───── QUOTED PASSAGE ─────
Health insurance companies generally reimburse providers less for providing behavioral healthcare as opposed to physical healthcare. And insurers’ “prior authorization” mandates often result in insurance companies – rather than the treating clinician – making decisions about a patient’s care. The provider directories that insurance companies issue, listing which doctors are within a network and where patients can access behavioral healthcare, are often out of date and inaccurate, which makes it difficult for people to access needed care.
Those long-standing, documented facts have been known for years, but have remained unresolved. But last Thursday, Massachusetts Attorney General Maura Healey reached a settlement with insurance companies operating in Massachusetts over their alleged violations of the state’s health parity laws.
The “assurances of discontinuance” Healey filed in Superior Court means that insurers will change the way they determine reimbursement rates for outpatient behavioral health services at all provider levels, including psychiatrists, psychologists, and social workers. Healey said this will generally result in higher reimbursement for such services.
───── DATA ─────
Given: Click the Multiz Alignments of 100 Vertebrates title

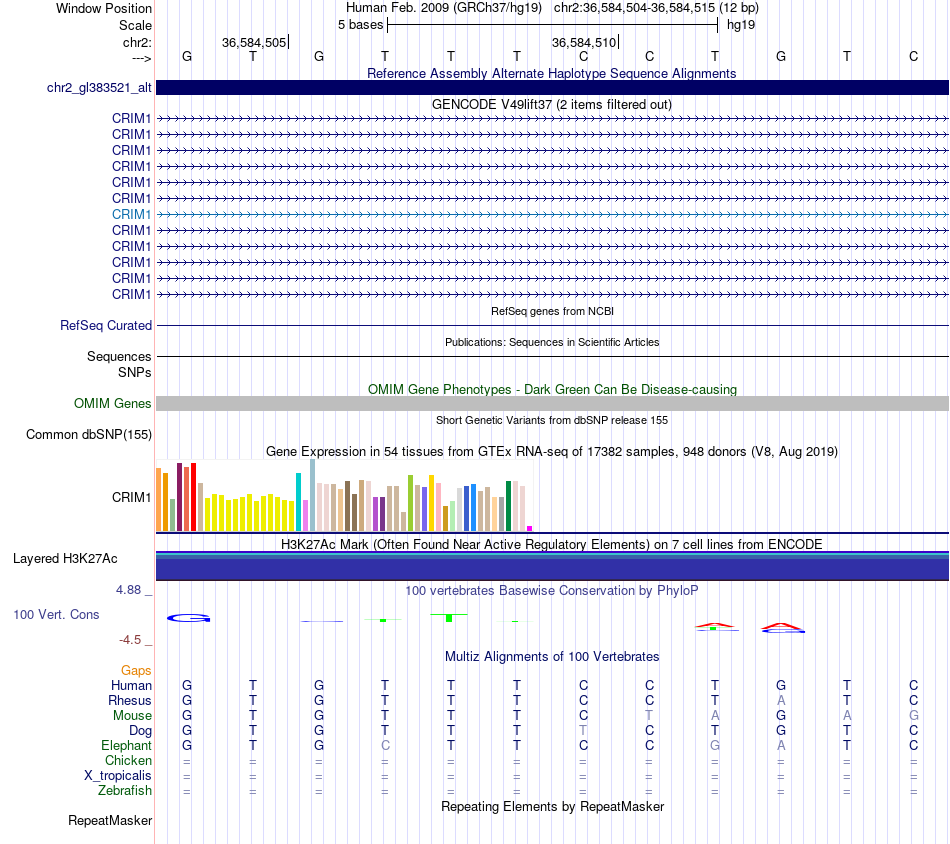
─────
• _TASK DETAILS_:
Continue the article about the Massachusetts settlement on behavioral health insurance parity, starting after its last sentence.

• _ANSWER TO THIS EXERCISE_:
They also agreed to limit prior authorization for certain behavioral healthcare. Specifically, Fallon Community Health Plan through its administrator Beacon Health Strategies “will no longer require prior authorization for routine behavioral health office visits or for inpatient mental health admissions after treatment in an emergency department,” according to a media release from the AG’s office. Harvard Pilgrim Health Care and AllWays Health Partners, working through Optum, will no longer “overrule healthcare providers’ decisions on what constitutes appropriate care, including decisions about the appropriate type of treatment and frequency of visits.” Healey also went after Harvard Pilgrim and Blue Cross Blue Shield of Massachusetts for imposing prior authorization requirements on patients who sought substance use disorder treatment out of network or out of Massachusetts – in clear violation of state law.
Blue Cross Blue Shield, Harvard Pilgrim, AllWays, Fallon, Optum, Beacon Health Strategies, United Behavioral Health, and Tufts Health Plan all agreed to “robust provider directory audits” and timely corrections to them, and all agreed to pay a total of nearly $1 million to a fund that the AG’s office will use “to promote initiatives designed to prevent or treat substance use disorders, increase access to behavioral healthcare services, or otherwise assist Massachusetts behavioral healthcare patients.”
Response to AG Healey’s action was swift, bipartisan, and favorable across the healthcare continuum. Massachusetts Health and Human Services Secretary Marylou Sudders said, “The result of the Attorney General’s investigations will help ensure that parity and improve access for individuals seeking behavioral health treatment. Behavioral health is at the heart of Governor Baker’s healthcare bill, which proposes important shifts in our system that will enable us to address access, affordability and availability, and will ensure Massachusetts’ continued leadership in healthcare.”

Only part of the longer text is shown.